Waiting on results of Replicate predictions using webhooks

almirsarajcic

almirsarajcic

Created 1 month ago

Have you spent days figuring out how to package a regular Phoenix app with CUDA drivers and keep the Docker image reasonably sized? No? So it was just me?

Anyway, I gave up on that (temporarily 🤕) and decided to invest more time in the core business logic and less into infrastructure. Replicate seemed like the perfect fit. So, on Replicate, you choose an existing model you’ll use (or package your own), send a request to create a prediction, and wait.

Now, I’m not gonna poll the Replicate API for updates like some peasant. I can utilize the power of Elixir to get notified by Replicate when the prediction is completed by receiving a response on a webhook endpoint and then passing the message to the appropriate process.

# lib/my_app_web/router.ex
scope "/webhook", MyAppWeb do
  pipe_through :webhook

  post "/replicate", WebhookController, :replicate
end

# lib/my_app_web/controllers/webhook_controller.ex
def replicate(conn, payload) do
  WebhookHandler.handle_webhook(payload)

  conn
  |> put_status(:ok)
  |> json(%{status: "ok"})
end

# lib/my_app/webhook_handler.ex
def handle_webhook(%{"id" => prediction_id, "status" => "succeeded", "output" => output}) do
  case Registry.lookup(MyApp.PredictionRegistry, prediction_id) do
    [{pid, _}] ->
      send(pid, {:prediction_completed, prediction_id, output})
      unregister_prediction(prediction_id)

    [] ->
      Logger.warning("No process waiting for prediction #{prediction_id}")
  end
end

def handle_webhook(%{"id" => prediction_id, "status" => status, "error" => error})
    when status in ["failed", "canceled"] do
  case Registry.lookup(MyApp.PredictionRegistry, prediction_id) do
    [{pid, _}] ->
      send(pid, {:prediction_failed, prediction_id, error})
      unregister_prediction(prediction_id)

    [] ->
      Logger.warning("No process waiting for prediction #{prediction_id}")
  end
end

def handle_webhook(_payload), do: :ok

We use Registry to store the PID of the process that has sent a request to Replicate under the prediction ID used as a key. That way, when we receive a webhook with the prediction ID, we can match it with the appropriate process.

So, that was the receiving part.

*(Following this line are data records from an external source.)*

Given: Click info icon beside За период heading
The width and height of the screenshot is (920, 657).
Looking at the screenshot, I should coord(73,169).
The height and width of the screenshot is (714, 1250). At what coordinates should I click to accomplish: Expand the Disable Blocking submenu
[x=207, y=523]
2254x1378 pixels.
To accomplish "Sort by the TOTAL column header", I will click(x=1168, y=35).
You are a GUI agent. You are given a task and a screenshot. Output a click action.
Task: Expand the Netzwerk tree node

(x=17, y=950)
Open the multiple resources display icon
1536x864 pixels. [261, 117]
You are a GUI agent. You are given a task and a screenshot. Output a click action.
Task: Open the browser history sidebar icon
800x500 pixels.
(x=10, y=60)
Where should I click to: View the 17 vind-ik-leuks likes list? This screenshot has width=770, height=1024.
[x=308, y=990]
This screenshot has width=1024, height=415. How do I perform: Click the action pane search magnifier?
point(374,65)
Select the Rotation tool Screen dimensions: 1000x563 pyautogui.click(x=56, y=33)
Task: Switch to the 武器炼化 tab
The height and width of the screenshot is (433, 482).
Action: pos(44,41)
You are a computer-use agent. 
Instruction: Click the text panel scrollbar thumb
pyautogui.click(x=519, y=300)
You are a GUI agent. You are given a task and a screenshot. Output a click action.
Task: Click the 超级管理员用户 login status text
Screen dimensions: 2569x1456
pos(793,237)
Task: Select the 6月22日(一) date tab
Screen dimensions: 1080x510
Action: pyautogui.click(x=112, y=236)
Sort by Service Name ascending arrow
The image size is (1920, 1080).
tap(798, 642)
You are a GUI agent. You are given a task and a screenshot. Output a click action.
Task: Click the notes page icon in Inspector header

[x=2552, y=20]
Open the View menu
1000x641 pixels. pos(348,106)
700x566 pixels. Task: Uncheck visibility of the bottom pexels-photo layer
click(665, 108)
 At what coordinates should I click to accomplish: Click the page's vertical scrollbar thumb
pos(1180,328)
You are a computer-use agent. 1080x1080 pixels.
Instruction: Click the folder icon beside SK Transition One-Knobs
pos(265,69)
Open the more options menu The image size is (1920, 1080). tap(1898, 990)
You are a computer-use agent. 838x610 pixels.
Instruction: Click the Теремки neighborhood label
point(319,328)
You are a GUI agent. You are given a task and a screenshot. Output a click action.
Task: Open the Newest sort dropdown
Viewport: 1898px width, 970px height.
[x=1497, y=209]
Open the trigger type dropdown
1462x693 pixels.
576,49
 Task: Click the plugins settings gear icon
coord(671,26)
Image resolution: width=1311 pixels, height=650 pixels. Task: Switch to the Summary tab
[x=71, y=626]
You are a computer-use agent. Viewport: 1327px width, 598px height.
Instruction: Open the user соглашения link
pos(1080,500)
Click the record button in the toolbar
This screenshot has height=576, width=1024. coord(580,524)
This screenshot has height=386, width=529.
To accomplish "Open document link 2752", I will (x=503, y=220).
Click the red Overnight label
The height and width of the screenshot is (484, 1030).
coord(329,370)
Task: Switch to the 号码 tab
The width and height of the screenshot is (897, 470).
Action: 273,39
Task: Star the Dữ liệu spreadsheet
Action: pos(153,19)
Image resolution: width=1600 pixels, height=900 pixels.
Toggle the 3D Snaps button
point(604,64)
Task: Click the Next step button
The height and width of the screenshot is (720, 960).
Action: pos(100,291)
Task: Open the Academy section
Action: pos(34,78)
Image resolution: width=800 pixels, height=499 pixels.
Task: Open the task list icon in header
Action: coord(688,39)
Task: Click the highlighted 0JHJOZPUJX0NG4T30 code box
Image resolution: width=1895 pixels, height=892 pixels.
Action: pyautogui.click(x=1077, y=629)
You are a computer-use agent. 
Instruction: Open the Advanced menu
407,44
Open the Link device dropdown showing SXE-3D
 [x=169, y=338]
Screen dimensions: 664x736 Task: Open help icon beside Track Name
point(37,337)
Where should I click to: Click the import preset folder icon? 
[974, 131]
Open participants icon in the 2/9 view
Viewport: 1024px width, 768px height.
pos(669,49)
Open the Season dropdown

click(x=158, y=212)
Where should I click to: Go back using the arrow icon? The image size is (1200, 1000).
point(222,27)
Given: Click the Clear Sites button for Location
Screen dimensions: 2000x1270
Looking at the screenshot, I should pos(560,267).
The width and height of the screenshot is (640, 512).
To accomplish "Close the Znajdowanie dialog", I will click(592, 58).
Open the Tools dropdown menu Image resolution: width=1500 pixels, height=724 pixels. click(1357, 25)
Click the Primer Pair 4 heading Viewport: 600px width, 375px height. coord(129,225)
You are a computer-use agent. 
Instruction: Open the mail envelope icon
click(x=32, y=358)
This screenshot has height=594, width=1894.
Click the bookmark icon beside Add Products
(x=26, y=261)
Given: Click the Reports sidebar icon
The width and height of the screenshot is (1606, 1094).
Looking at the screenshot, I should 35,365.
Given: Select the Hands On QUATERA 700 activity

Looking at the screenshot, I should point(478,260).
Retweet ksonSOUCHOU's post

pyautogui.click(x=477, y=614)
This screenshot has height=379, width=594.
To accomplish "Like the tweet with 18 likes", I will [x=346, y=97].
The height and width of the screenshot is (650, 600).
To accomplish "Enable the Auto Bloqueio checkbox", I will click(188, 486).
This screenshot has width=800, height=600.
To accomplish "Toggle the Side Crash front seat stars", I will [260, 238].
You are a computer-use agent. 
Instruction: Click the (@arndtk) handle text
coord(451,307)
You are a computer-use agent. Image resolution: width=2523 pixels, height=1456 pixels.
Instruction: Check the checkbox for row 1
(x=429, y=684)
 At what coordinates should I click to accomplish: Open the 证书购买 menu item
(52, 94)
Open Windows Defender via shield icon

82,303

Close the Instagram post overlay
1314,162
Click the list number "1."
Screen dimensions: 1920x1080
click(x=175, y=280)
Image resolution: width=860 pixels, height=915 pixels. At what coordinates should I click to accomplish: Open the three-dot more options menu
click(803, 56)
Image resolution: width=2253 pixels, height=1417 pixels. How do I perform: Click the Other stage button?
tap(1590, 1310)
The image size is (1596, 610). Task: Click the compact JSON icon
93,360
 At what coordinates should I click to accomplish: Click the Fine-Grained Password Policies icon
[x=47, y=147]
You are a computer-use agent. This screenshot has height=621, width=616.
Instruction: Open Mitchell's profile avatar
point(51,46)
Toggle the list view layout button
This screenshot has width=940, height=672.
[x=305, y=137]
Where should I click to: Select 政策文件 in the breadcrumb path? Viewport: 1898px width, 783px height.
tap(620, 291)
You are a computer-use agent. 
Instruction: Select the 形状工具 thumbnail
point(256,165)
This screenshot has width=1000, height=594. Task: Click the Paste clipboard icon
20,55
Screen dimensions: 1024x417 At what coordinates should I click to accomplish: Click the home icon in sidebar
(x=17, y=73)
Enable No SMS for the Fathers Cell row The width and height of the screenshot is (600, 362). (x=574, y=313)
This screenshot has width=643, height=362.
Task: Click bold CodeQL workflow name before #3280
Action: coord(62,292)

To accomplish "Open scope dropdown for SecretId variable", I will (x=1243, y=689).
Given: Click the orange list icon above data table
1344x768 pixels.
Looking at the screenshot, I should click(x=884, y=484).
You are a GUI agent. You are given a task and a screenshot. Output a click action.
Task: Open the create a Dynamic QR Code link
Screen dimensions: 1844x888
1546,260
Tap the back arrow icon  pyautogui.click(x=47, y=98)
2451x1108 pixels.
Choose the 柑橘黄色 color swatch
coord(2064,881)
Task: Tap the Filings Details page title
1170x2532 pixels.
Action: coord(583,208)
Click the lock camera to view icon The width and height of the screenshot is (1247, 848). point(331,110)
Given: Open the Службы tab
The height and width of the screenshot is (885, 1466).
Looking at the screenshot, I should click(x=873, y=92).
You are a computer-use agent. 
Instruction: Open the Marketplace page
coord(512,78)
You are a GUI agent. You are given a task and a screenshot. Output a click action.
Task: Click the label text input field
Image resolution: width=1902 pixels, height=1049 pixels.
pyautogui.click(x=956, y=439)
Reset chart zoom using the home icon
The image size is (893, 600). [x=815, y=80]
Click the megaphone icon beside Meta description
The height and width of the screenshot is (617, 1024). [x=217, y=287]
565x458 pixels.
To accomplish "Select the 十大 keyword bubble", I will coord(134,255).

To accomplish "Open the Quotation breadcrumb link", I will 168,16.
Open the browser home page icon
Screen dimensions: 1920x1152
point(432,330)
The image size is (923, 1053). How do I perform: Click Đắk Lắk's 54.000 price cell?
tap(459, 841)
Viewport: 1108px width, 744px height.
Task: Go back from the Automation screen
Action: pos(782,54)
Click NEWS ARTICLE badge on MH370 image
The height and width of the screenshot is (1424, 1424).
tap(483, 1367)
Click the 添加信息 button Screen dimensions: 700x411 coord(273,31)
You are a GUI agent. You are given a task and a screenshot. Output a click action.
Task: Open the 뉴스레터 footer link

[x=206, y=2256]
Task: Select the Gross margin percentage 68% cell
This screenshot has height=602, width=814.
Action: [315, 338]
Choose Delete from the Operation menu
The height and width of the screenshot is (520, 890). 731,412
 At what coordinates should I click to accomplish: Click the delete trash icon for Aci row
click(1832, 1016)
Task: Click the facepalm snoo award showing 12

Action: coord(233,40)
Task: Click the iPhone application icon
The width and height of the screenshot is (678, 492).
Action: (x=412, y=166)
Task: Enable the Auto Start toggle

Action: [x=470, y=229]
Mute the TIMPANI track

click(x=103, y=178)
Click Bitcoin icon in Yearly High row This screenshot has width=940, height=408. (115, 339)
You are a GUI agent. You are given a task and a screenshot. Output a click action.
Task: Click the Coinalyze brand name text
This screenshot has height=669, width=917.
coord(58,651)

Now, for the part that waits for a response after sending a request to Replicate:

# lib/application.ex
{Registry, keys: :unique, name: MyApp.PredictionRegistry},

# lib/my_app/replicate_client.ex
defp wait_for_webhook(prediction_id, timeout) do
  WebhookHandler.register_for_prediction(prediction_id, self())

  receive do
    {:prediction_completed, ^prediction_id, output} ->
      WebhookHandler.unregister_prediction(prediction_id)
      {:ok, handle_output(output)}

    {:prediction_failed, ^prediction_id, error} ->
      Logger.error("Prediction failed: #{error}")
      WebhookHandler.unregister_prediction(prediction_id)
      {:error, "Prediction failed: #{error}"}
  after
    timeout ->
      WebhookHandler.unregister_prediction(prediction_id)
      {:error, "Prediction timed out"}
  end
end

That’s pretty much it. We don’t send unnecessary requests to Replicate API and handle only events we’re interested in.